Exercise objective:
Word for word, reproduce the data that follows.

BEGIN

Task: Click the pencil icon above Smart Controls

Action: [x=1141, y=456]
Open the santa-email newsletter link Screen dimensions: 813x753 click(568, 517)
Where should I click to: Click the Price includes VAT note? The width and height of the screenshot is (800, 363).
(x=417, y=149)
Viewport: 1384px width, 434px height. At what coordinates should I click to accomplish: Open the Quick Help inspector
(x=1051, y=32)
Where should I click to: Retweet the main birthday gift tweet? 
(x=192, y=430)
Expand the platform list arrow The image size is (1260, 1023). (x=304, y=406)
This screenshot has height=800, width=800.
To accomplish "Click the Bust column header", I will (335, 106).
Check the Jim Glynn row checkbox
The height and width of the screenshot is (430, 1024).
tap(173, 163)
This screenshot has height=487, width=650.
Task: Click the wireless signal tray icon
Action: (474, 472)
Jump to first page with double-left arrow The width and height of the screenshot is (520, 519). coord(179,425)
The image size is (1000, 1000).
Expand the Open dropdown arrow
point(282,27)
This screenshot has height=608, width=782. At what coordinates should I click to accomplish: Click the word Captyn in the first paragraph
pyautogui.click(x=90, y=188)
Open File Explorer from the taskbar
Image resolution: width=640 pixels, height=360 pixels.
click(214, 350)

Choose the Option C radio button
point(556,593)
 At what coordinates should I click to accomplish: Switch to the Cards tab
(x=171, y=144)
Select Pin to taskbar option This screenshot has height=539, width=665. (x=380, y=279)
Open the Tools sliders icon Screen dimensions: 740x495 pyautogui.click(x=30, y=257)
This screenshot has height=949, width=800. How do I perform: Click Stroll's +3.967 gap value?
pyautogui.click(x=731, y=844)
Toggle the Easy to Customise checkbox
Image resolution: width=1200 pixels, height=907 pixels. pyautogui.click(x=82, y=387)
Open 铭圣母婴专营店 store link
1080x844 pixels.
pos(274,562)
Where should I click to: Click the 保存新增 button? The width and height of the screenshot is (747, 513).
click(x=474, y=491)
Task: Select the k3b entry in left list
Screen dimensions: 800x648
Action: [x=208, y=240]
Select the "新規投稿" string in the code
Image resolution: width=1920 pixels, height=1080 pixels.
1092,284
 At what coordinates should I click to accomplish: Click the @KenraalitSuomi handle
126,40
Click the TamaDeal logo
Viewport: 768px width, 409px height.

END

Response to the exercise:
Task: Click the pencil icon above Smart Controls

Action: [x=1141, y=456]
Open the santa-email newsletter link Screen dimensions: 813x753 click(568, 517)
Where should I click to: Click the Price includes VAT note? The width and height of the screenshot is (800, 363).
(x=417, y=149)
Viewport: 1384px width, 434px height. At what coordinates should I click to accomplish: Open the Quick Help inspector
(x=1051, y=32)
Where should I click to: Retweet the main birthday gift tweet? 
(x=192, y=430)
Expand the platform list arrow The image size is (1260, 1023). (x=304, y=406)
This screenshot has height=800, width=800.
To accomplish "Click the Bust column header", I will (335, 106).
Check the Jim Glynn row checkbox
The height and width of the screenshot is (430, 1024).
tap(173, 163)
This screenshot has height=487, width=650.
Task: Click the wireless signal tray icon
Action: (474, 472)
Jump to first page with double-left arrow The width and height of the screenshot is (520, 519). coord(179,425)
The image size is (1000, 1000).
Expand the Open dropdown arrow
point(282,27)
This screenshot has height=608, width=782. At what coordinates should I click to accomplish: Click the word Captyn in the first paragraph
pyautogui.click(x=90, y=188)
Open File Explorer from the taskbar
Image resolution: width=640 pixels, height=360 pixels.
click(214, 350)

Choose the Option C radio button
point(556,593)
 At what coordinates should I click to accomplish: Switch to the Cards tab
(x=171, y=144)
Select Pin to taskbar option This screenshot has height=539, width=665. (x=380, y=279)
Open the Tools sliders icon Screen dimensions: 740x495 pyautogui.click(x=30, y=257)
This screenshot has height=949, width=800. How do I perform: Click Stroll's +3.967 gap value?
pyautogui.click(x=731, y=844)
Toggle the Easy to Customise checkbox
Image resolution: width=1200 pixels, height=907 pixels. pyautogui.click(x=82, y=387)
Open 铭圣母婴专营店 store link
1080x844 pixels.
pos(274,562)
Where should I click to: Click the 保存新增 button? The width and height of the screenshot is (747, 513).
click(x=474, y=491)
Task: Select the k3b entry in left list
Screen dimensions: 800x648
Action: [x=208, y=240]
Select the "新規投稿" string in the code
Image resolution: width=1920 pixels, height=1080 pixels.
1092,284
 At what coordinates should I click to accomplish: Click the @KenraalitSuomi handle
126,40
Click the TamaDeal logo
Viewport: 768px width, 409px height.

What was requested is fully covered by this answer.